The slave coffle had halted at the side of the road, not far below the clearing where the wagon trace began. Had we started out ten minutes later it would have been on its way again, we should not have seen it. I began to count, and I saw that there were about forty Negro men and boys skimpily clad in ragged cotton shirts and trousers; they were linked to each other by chains that girdled their waists and each was manacled with double cuffs of iron which now lay loose in their laps or on the ground. I had never seen Negroes in chains before. None of them spoke as we passed, and their silence was oppressive, abject, hurtful, and chilling. They sat or squatted in a line straggling through the fiery mounds of fallen leaves at the wayside; some were chomping on handfuls of corn pone in a listless fashion, some dozed against each other, one gangling big fellow rose as we approached and wall-eyed and expressionless began to piss into the ditch, a small boy of eight or nine lay weeping desperately and hopelessly against a fat middle-aged shiny liver-colored man gone sound asleep where he sat. Still no one spoke, and as we moved on I heard only a faint chinking sound of their chains and now the single lugubrious plunking of a jew’s-harp, very slow, tuneless, and with a weird leaden monotony, like someone pounding in senseless rhythm on a crowbar. The three drovers were youngish sort of sun-reddened men, fair-haired and mustached, and all wore muddy boots; one of them carried a leather bullwhip and it was he who tipped his wide straw hat to Marse Samuel as we came up to them and stopped. The chains chinked faintly in the ditch, the jew’s-harp went
bunk-bunk-bunk-bunk.

“Where are you bound?” Marse Samuel said. He had lost all trace of his gaiety now, and his voice sounded disturbed and strained.

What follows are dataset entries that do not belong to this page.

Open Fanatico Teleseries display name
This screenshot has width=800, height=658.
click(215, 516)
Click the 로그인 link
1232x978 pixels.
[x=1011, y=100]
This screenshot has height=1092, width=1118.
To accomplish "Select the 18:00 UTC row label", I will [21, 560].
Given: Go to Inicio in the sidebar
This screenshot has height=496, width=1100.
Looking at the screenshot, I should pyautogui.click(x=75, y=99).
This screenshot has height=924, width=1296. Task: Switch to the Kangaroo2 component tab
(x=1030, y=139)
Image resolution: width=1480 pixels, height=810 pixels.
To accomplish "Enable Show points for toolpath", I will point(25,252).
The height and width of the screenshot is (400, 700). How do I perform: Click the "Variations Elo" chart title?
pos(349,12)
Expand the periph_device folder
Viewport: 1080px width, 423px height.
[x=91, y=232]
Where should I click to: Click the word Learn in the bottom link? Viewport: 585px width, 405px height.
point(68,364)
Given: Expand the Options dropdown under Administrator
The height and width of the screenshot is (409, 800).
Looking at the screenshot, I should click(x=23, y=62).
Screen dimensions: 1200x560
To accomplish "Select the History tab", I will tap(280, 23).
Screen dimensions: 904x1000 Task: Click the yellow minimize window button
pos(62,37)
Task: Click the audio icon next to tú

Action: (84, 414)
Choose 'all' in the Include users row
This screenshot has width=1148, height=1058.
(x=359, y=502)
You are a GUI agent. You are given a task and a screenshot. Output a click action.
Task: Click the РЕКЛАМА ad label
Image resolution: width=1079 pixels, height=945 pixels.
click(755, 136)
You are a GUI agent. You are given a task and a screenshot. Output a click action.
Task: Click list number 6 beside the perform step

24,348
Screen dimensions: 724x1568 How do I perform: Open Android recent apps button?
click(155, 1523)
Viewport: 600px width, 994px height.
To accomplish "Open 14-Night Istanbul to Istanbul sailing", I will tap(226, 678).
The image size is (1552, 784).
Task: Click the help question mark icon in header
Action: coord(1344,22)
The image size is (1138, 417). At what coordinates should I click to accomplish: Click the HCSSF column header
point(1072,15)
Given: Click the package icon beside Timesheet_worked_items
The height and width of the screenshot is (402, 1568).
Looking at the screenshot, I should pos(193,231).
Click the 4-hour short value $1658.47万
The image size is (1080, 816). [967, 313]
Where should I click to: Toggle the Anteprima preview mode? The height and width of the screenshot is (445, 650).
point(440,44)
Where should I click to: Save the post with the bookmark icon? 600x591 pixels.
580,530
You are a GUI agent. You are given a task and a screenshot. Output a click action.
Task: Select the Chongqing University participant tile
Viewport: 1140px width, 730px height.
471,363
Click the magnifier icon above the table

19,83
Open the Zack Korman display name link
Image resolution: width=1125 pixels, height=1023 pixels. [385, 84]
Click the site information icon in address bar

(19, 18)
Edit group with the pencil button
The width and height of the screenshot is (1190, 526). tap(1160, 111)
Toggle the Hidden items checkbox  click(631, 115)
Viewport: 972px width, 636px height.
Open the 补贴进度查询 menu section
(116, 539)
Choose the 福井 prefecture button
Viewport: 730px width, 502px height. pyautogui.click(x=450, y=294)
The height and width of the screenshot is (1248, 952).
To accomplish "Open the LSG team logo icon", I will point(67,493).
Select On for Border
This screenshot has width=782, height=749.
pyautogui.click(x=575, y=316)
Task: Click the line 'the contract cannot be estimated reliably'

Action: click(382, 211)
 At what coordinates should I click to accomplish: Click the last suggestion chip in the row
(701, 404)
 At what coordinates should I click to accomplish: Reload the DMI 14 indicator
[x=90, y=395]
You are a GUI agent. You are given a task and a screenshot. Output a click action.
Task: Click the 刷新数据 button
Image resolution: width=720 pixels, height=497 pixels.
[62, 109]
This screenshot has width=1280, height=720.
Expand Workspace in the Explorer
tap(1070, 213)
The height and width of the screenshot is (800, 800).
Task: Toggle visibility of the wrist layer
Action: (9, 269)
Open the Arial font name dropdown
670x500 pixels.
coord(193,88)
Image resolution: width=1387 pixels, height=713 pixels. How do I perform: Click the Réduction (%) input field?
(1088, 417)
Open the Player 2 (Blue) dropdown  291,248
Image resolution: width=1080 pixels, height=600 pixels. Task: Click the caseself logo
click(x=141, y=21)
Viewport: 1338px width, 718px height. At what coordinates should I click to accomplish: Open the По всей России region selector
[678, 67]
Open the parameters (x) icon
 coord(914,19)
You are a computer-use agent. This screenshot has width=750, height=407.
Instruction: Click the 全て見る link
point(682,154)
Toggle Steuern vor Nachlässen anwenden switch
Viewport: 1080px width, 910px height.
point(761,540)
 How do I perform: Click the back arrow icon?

“Dublin, in Georgia, sir,” was the reply.

“And where do you hail from?” he asked.

“Up in Surry County, near Bacon’s Castle, sir. They done broke up the Ryder plantation and these here is Ryder’s niggers sir. Georgia bound, we is.”

“When did you leave Surry?” Marse Samuel said.

“Morning of the day afore yesterday,” the drover said. “We’d be a heap further along excepting we took a wrong turning after dark somewheres up in Sussex and got ourselves proper lost for a bit.” He grinned suddenly, exposing teeth so black with tobacco stain that they seemed almost lost in the hollow of his mouth. “It ain’t always easy to find the way down here, sir. In Jerusalem we got many misdirections. Are we headed the right way for Carolina and the routes south, sir?”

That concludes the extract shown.